── Source records

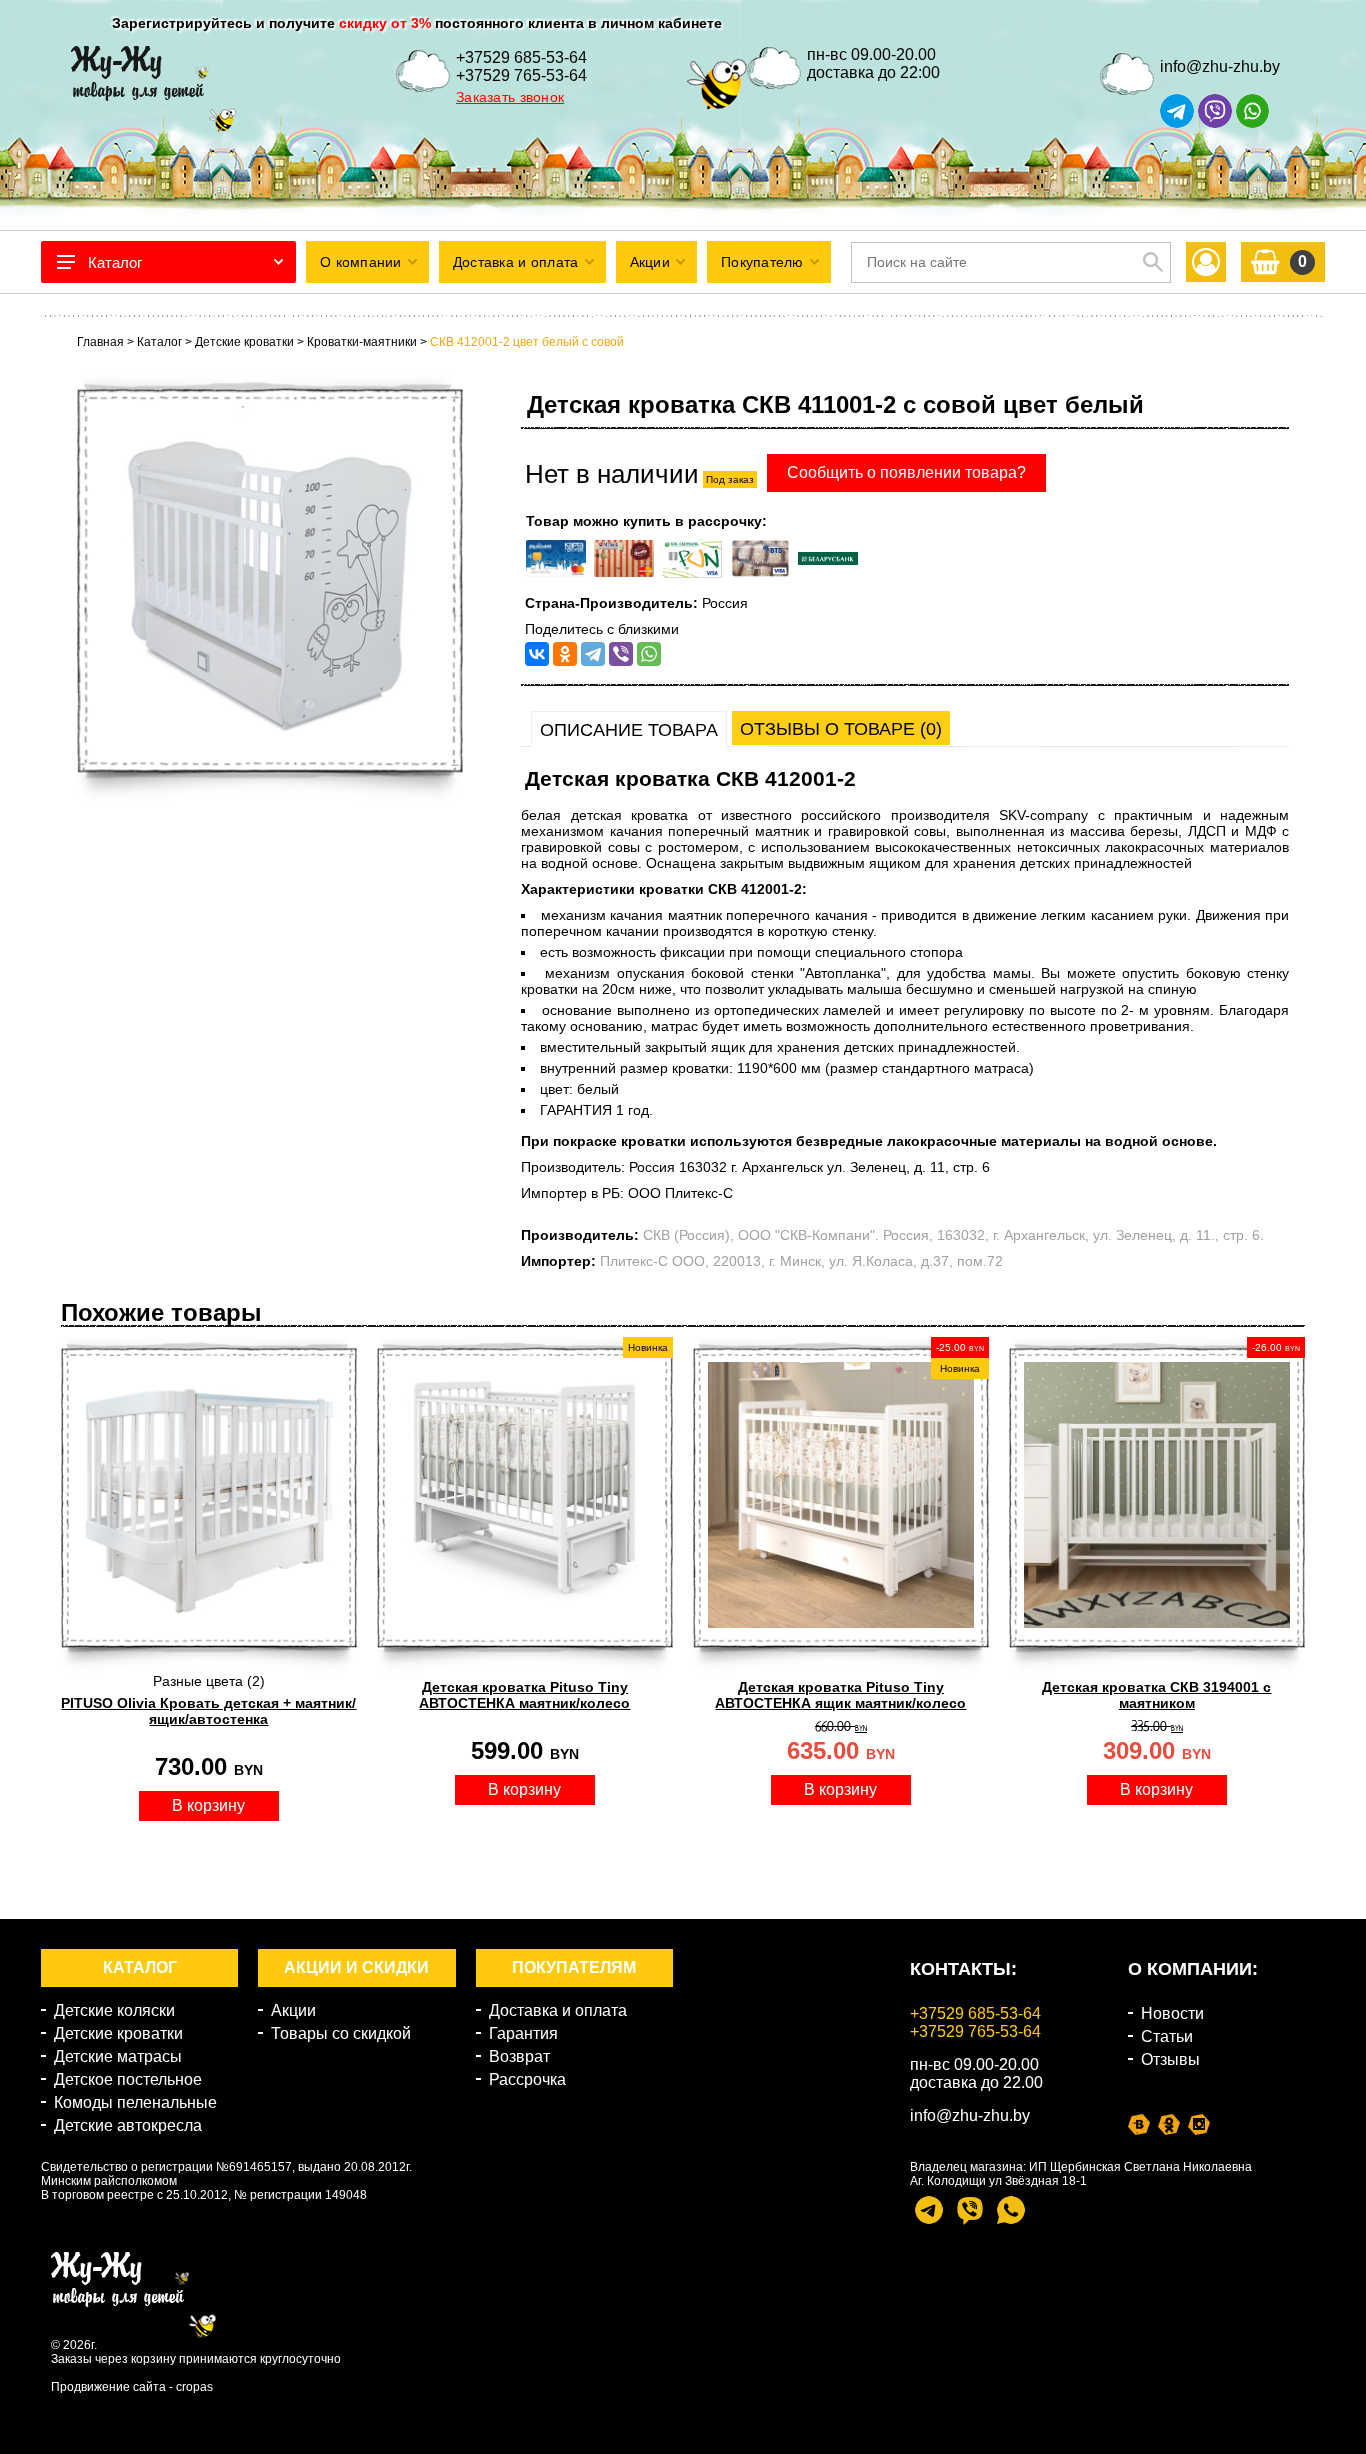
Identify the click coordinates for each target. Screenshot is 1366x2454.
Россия (725, 603)
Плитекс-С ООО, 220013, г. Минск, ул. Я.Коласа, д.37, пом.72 (801, 1261)
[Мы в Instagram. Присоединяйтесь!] (1199, 2124)
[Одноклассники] (565, 654)
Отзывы (1170, 2059)
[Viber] (621, 654)
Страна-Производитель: (611, 603)
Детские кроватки (118, 2033)
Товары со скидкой (341, 2033)
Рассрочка (527, 2079)
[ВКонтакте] (537, 654)
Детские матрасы (118, 2056)
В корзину (208, 1805)
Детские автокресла (128, 2125)
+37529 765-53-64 (521, 75)
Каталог (115, 262)
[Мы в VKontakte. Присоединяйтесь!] (1139, 2124)
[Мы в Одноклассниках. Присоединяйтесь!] (1169, 2124)
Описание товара (629, 730)
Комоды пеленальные (135, 2102)
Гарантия (523, 2033)
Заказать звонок (510, 97)
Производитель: (580, 1235)
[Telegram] (593, 654)
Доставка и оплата (558, 2010)
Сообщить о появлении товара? (906, 472)
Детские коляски (114, 2010)
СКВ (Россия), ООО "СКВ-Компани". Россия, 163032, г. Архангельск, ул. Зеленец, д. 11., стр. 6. (953, 1235)
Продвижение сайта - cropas (132, 2387)
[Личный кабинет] (1206, 262)
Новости (1172, 2013)
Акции (293, 2010)
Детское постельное (128, 2079)
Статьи (1167, 2036)
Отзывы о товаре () (841, 729)
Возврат (519, 2056)
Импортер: (558, 1261)
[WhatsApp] (649, 654)
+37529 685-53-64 (521, 57)
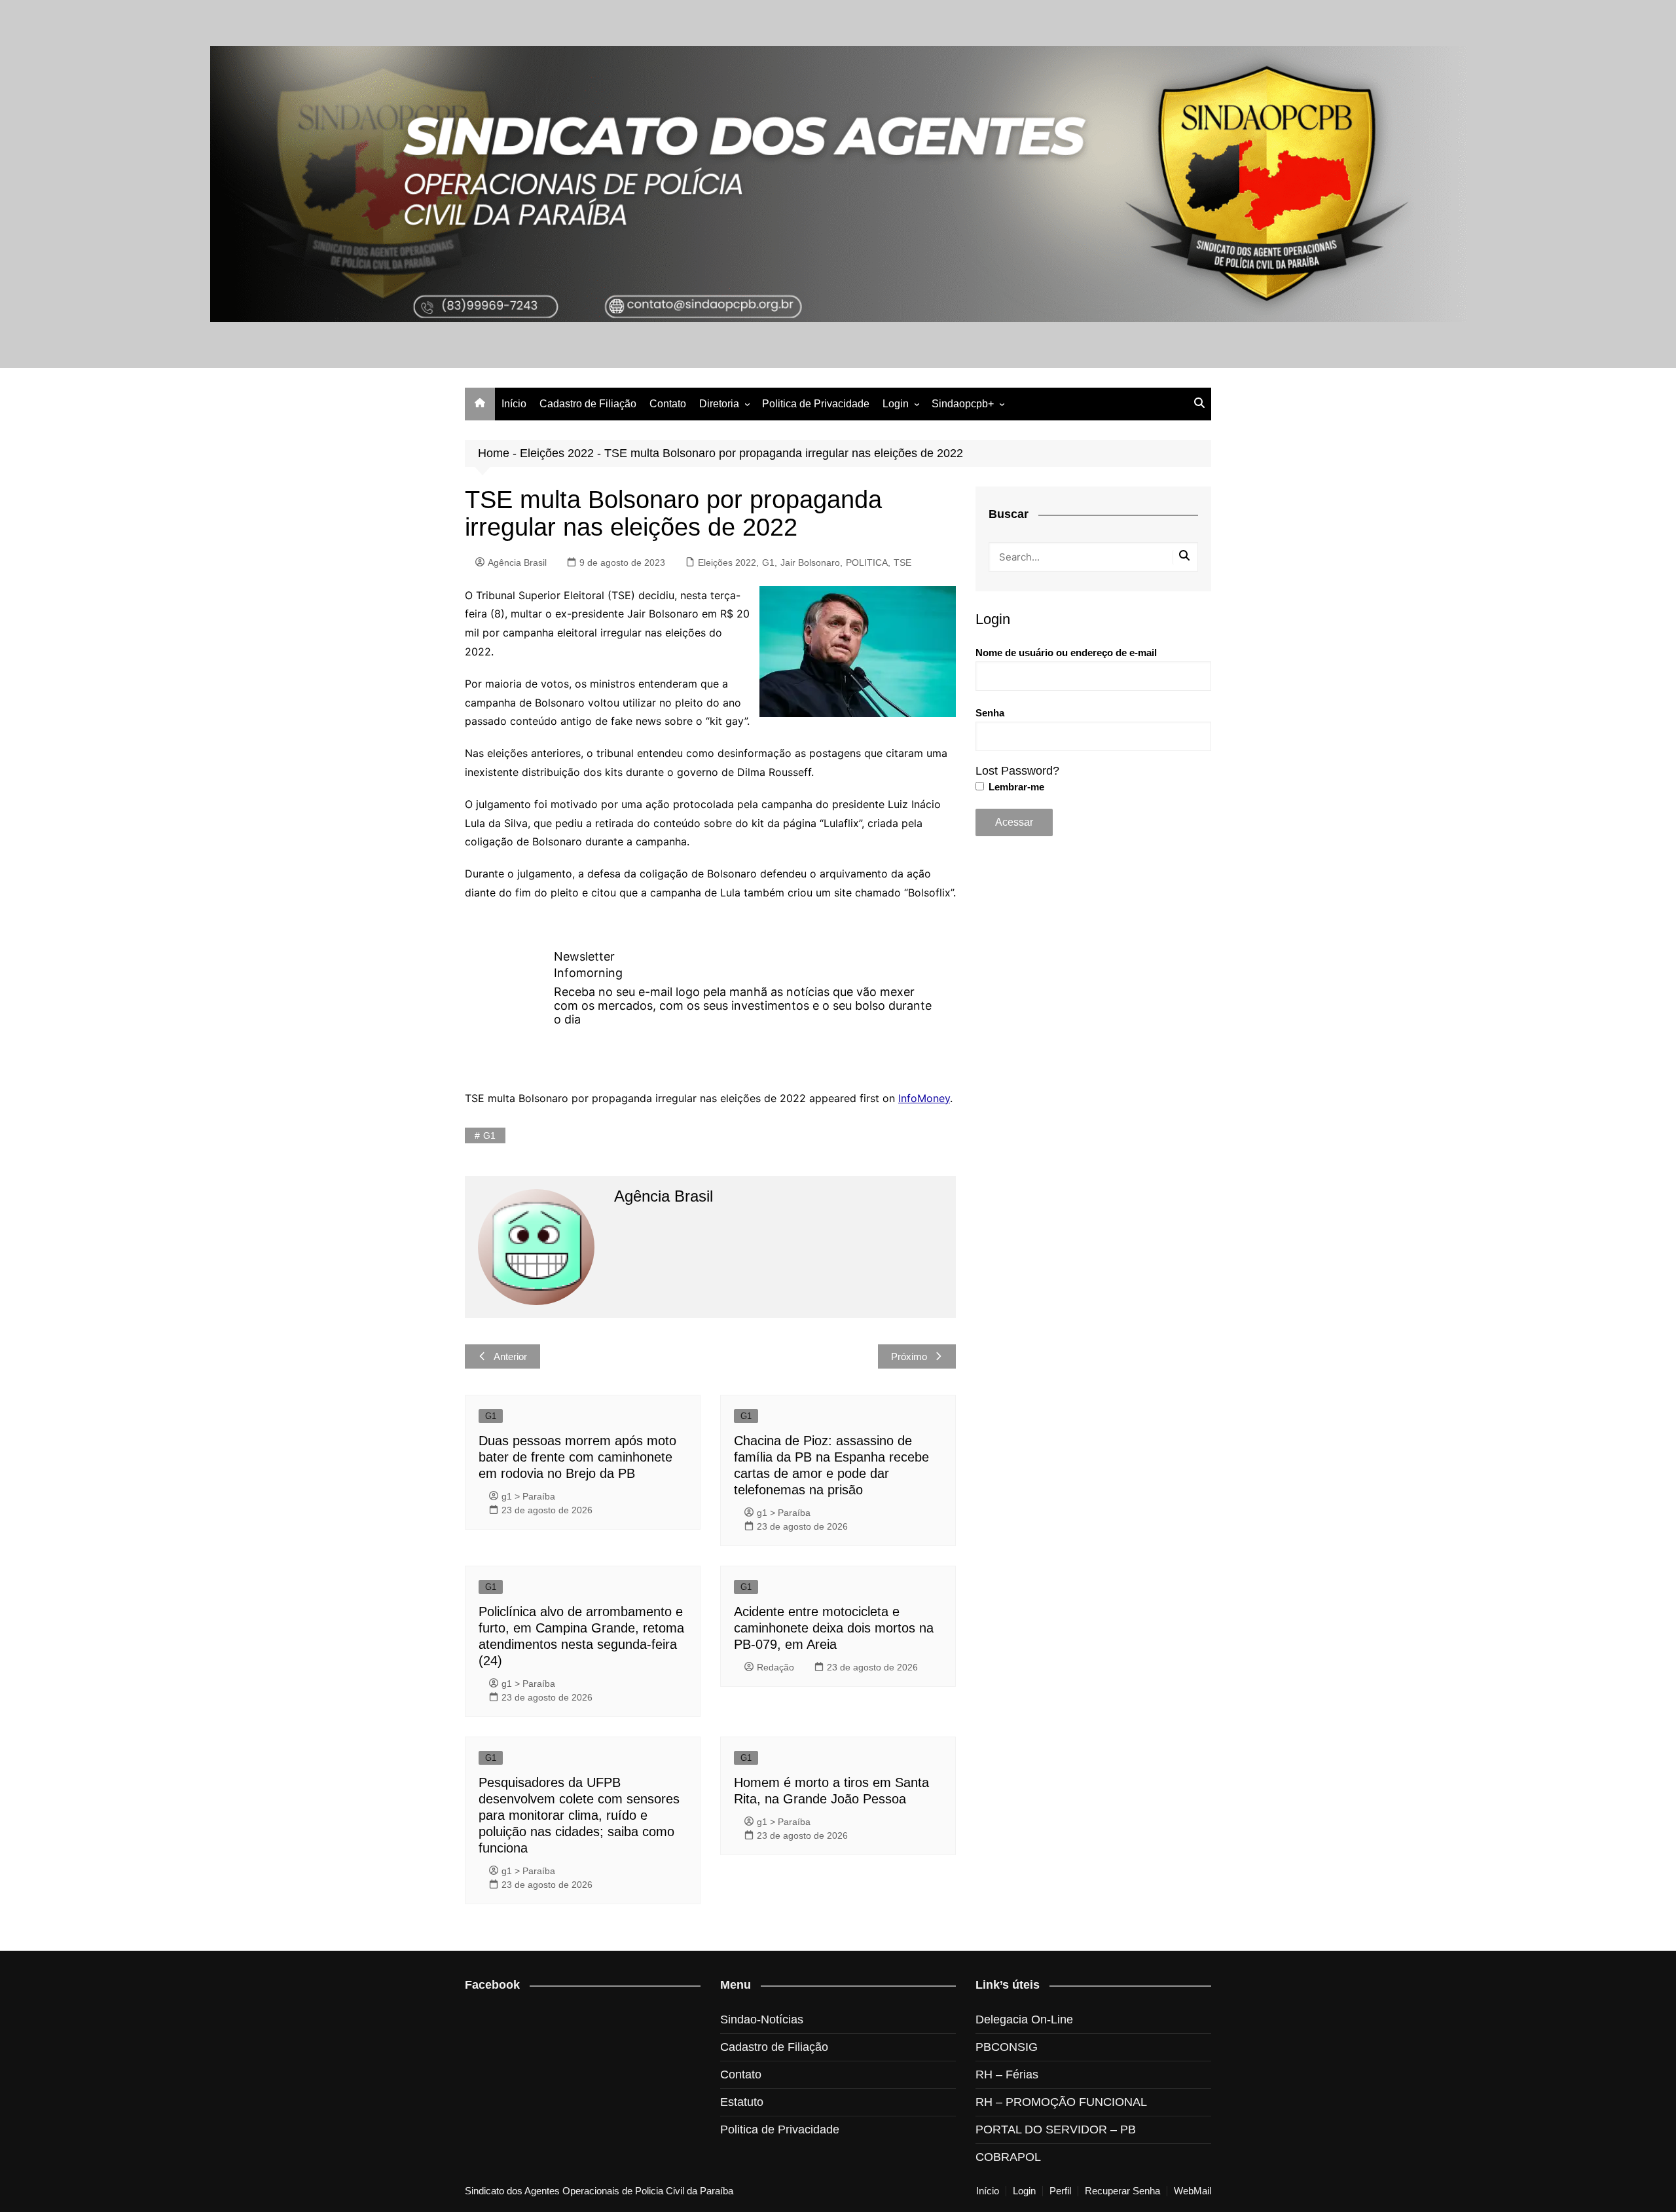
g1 (489, 1135)
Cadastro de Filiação (587, 403)
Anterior (510, 1356)
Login (896, 403)
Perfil (1060, 2191)
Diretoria (719, 403)
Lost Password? (1017, 770)
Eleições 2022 (557, 453)
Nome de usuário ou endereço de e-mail (1066, 652)
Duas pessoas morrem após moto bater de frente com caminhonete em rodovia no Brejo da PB (577, 1457)
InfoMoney (924, 1098)
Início (513, 403)
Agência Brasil (517, 562)
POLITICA (867, 562)
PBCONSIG (1006, 2047)
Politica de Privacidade (815, 403)
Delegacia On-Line (1024, 2019)
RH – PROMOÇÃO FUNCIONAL (1061, 2102)
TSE (902, 562)
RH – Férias (1006, 2074)
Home (493, 453)
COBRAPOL (1008, 2157)
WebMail (1192, 2191)
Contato (667, 403)
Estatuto (741, 2102)
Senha (989, 712)
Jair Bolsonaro (810, 562)
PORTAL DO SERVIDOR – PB (1055, 2129)
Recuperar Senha (1122, 2191)
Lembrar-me (1015, 786)
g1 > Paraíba (528, 1496)
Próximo (909, 1356)
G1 (768, 562)
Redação (775, 1667)
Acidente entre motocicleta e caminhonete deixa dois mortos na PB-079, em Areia (834, 1627)
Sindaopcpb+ (963, 403)
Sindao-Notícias (761, 2019)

────

> [Goal of the exercise] The lines above starting at the one that holds "[WhatsApp] (649, 654)" and ending at the one that holds "Nome de usuário" are to be written out exactly, ends included, and no pictures are to be copied.

> [The completed task]
[WhatsApp] (649, 654)
+37529 685-53-64 (521, 57)
g1 (489, 1135)
Cadastro de Filiação (587, 403)
Anterior (510, 1356)
Login (896, 403)
Perfil (1060, 2191)
Diretoria (719, 403)
Lost Password? (1017, 770)
Eleições 2022 (557, 453)
Nome de usuário ou endereço de e-mail (1066, 652)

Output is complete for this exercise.